In neurons, the continuous and dynamic endoplasmic reticulum (ER) network extends throughout the axon, and its dysfunction causes various axonopathies. However, it remains largely unknown how ER integrity and remodeling modulates presynaptic function in mammalian neurons. Here, we demonstrated that ER membrane receptors VAPA and VAPB are involved in modulating the synaptic vesicle (SV) cycle. VAP interacts with Secernin-1 (SCRN1) at the ER membrane via a single FFAT-like motif. Similar to VAP, loss of SCRN1 or SCRN1-VAP interactions resulted in impaired SV cycling. Consistently, SCRN1 or VAP depletion was accompanied in decreased action-potential evoked Ca2+ responses. Additionally, we found that VAP-SCRN1 interactions play an important role in maintaining ER continuity and dynamics, as well as presynaptic Ca2+ homeostasis. Based on these findings, we propose a model where the ER-localized VAP-SCRN1 interactions provide a novel control mechanism to tune ER remodeling, and thereby modulate Ca2+ dynamics and SV cycling at presynaptic sites. These data provide new insights in the molecular mechanisms controlling ER structure and dynamics, and highlight the relevance of ER function for SV cycling.

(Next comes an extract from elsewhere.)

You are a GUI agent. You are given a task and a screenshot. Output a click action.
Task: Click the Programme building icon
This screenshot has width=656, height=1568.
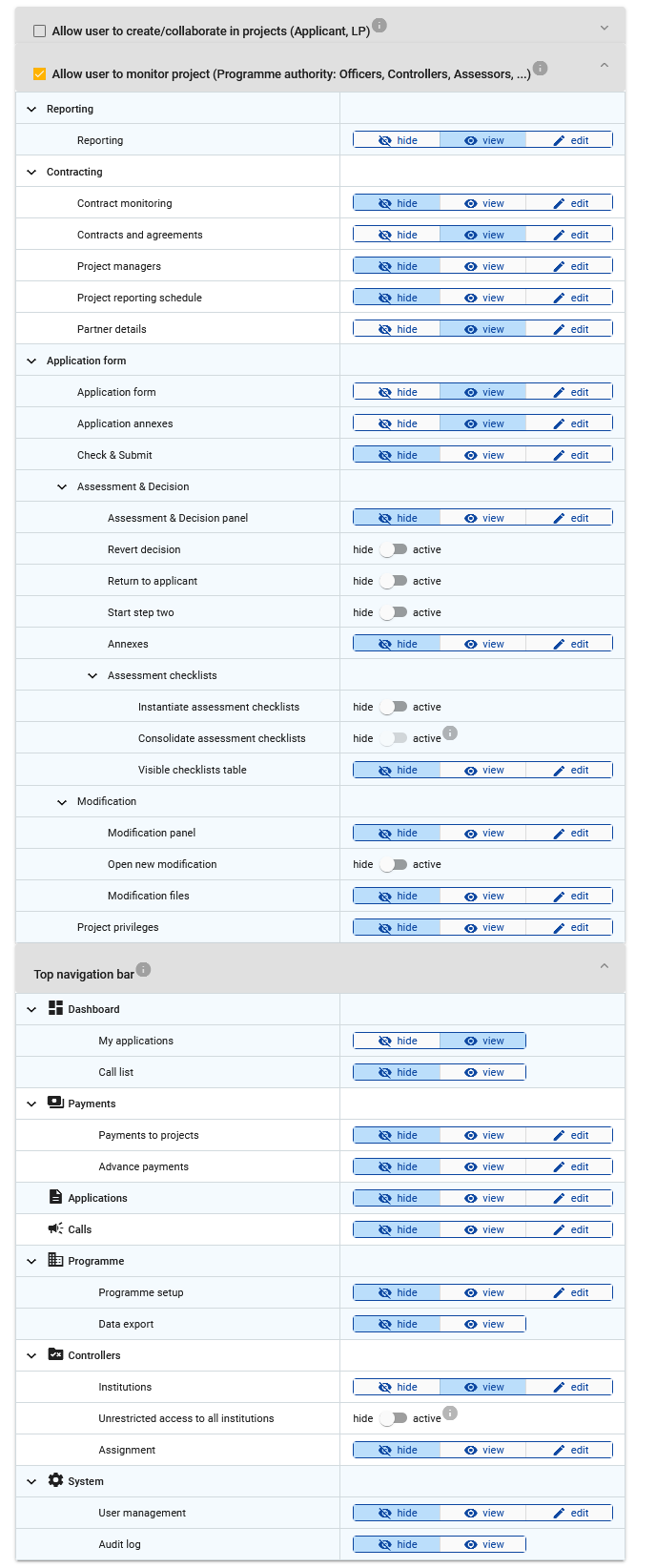click(55, 1260)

在神经元中，持续动态的内质网（endoplasmic reticulum, ER）网络贯穿整个轴突，其功能异常可引发多种轴突病变。然而，内质网的完整性与重塑如何调控哺乳动物神经元的突触前功能，目前仍知之甚少。本研究证实，内质网膜受体VAPA与VAPB参与调控突触囊泡（synaptic vesicle, SV）循环。VAP可通过单一FFAT样基序，与内质网膜上的分泌素-1（Secernin-1, SCRN1）发生相互作用。与VAP的表型一致，敲除SCRN1或破坏SCRN1-VAP的相互作用，均会导致突触囊泡循环受损。相应地，SCRN1或VAP的耗竭会伴随动作电位诱发的钙离子响应减弱。此外，我们发现VAP-SCRN1的相互作用对维持内质网的连续性与动态性，以及突触前钙离子稳态均发挥重要作用。基于上述研究结果，我们提出如下模型：定位于内质网的VAP-SCRN1相互作用提供了一种全新的调控机制，可调节内质网重塑，进而调控突触位点的钙离子动态与突触囊泡循环。本研究数据为调控内质网结构与动态性的分子机制提供了新见解，并凸显了内质网功能与突触囊泡循环的关联性。